### Exercise requirements
Please copy exactly the lines that begin with the one containing "Given: Select the Configure tab" and end with the last line of the entries.

[Records from a dataset]
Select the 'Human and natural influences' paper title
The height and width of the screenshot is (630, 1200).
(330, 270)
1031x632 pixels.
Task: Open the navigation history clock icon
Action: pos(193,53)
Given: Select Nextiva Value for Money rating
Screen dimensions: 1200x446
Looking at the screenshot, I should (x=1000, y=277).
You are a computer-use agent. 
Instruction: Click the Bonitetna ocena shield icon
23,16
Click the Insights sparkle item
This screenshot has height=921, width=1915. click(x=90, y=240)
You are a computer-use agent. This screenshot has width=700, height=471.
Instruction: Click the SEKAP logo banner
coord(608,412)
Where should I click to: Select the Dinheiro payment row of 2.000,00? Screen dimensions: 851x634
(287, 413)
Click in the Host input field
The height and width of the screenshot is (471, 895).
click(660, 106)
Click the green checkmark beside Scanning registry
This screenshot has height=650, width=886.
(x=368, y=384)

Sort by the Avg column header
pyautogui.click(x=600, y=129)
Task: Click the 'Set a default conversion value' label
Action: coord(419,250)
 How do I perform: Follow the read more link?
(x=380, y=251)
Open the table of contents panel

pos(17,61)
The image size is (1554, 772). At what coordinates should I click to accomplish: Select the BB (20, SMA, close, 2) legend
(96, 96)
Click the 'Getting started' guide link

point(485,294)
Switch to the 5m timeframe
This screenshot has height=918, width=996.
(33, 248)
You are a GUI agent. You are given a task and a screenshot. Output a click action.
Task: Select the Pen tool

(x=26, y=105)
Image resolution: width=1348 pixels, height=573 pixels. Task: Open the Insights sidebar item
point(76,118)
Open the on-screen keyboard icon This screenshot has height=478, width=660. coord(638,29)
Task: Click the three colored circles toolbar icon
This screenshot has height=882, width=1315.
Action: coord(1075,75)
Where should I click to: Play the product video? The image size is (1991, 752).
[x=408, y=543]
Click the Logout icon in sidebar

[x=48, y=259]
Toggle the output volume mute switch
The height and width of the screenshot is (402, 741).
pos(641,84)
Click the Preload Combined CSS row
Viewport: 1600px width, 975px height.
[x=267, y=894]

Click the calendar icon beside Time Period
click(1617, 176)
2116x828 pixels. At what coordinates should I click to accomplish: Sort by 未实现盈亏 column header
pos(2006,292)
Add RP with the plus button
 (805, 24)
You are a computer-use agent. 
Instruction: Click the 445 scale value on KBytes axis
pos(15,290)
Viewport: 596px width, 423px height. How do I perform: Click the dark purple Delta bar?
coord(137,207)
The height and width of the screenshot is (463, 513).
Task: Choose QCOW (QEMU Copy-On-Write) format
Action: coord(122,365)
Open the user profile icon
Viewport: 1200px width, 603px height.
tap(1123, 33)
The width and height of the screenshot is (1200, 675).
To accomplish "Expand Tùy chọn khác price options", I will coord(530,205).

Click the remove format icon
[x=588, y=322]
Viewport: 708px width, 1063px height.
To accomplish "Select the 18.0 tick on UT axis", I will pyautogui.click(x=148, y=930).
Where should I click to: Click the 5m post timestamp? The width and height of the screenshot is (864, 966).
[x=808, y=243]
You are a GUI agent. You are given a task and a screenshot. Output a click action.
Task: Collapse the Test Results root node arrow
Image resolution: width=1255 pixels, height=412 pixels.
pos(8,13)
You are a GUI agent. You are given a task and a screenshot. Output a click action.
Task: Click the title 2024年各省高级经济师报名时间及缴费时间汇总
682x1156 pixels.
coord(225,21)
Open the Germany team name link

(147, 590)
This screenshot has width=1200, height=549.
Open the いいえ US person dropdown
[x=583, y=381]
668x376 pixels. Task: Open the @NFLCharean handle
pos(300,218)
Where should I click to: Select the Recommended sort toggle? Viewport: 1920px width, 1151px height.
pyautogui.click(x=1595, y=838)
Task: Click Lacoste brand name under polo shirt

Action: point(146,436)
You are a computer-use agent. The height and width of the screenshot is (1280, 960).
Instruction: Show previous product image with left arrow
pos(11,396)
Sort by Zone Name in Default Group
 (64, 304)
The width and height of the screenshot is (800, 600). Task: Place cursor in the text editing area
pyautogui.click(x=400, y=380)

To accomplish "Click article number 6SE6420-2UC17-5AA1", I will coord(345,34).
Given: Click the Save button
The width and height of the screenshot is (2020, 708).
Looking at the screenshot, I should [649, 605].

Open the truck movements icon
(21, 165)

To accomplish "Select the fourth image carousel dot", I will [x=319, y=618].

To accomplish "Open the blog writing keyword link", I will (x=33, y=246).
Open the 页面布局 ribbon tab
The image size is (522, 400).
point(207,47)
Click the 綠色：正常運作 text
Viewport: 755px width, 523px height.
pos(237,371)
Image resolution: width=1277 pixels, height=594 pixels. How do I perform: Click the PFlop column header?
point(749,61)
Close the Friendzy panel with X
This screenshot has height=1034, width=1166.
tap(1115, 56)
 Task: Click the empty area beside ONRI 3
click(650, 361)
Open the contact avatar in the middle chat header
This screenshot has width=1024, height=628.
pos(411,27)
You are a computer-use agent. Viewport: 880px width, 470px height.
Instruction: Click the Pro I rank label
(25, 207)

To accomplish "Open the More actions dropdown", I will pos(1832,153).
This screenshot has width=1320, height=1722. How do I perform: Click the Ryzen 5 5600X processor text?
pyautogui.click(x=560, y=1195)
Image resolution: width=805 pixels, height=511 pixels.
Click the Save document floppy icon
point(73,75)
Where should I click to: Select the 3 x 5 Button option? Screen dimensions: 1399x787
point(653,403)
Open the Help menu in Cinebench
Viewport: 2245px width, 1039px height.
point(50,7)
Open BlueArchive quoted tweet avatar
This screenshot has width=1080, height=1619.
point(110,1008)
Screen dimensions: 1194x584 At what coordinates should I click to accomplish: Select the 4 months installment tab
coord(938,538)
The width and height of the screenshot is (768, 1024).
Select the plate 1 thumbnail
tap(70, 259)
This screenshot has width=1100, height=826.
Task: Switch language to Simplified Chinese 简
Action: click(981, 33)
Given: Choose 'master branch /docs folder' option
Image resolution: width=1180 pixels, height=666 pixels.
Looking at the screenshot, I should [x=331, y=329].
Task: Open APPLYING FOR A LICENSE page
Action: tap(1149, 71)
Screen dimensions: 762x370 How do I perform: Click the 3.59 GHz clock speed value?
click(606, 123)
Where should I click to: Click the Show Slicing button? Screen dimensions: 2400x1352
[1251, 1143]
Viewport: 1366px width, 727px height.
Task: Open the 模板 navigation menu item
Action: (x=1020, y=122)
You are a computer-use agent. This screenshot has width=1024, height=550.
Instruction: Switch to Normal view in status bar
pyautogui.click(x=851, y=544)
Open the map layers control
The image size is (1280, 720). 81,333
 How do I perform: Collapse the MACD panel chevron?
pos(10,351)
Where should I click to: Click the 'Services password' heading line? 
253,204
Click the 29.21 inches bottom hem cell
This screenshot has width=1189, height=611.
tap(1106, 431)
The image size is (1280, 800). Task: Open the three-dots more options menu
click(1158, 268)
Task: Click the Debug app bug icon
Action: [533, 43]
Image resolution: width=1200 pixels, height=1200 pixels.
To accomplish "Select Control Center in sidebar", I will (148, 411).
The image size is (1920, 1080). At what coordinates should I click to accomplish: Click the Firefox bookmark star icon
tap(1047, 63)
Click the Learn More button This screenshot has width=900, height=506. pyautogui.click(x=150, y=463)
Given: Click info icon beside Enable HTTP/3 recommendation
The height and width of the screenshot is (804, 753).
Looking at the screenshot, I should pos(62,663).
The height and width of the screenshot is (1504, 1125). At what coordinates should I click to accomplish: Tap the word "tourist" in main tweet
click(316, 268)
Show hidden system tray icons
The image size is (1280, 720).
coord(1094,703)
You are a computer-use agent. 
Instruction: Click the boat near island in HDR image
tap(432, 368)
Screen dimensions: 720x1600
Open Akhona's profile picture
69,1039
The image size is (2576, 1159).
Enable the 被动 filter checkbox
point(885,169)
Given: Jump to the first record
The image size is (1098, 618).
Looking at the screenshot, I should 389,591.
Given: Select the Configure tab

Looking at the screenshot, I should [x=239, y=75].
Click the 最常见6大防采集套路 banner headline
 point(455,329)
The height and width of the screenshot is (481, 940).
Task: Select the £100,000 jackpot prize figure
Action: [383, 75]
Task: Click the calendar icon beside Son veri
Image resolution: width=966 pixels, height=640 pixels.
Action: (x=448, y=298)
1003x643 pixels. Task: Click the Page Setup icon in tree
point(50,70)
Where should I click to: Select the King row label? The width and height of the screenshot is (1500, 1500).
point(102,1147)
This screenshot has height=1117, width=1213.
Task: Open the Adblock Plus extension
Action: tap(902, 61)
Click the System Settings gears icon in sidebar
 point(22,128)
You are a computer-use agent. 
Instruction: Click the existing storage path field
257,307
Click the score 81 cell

### Result of this exercise
Given: Select the Configure tab

Looking at the screenshot, I should [x=239, y=75].
Click the 最常见6大防采集套路 banner headline
 point(455,329)
The height and width of the screenshot is (481, 940).
Task: Select the £100,000 jackpot prize figure
Action: [383, 75]
Task: Click the calendar icon beside Son veri
Image resolution: width=966 pixels, height=640 pixels.
Action: (x=448, y=298)
1003x643 pixels. Task: Click the Page Setup icon in tree
point(50,70)
Where should I click to: Select the King row label? The width and height of the screenshot is (1500, 1500).
point(102,1147)
This screenshot has height=1117, width=1213.
Task: Open the Adblock Plus extension
Action: tap(902, 61)
Click the System Settings gears icon in sidebar
 point(22,128)
You are a computer-use agent. 
Instruction: Click the existing storage path field
257,307
Click the score 81 cell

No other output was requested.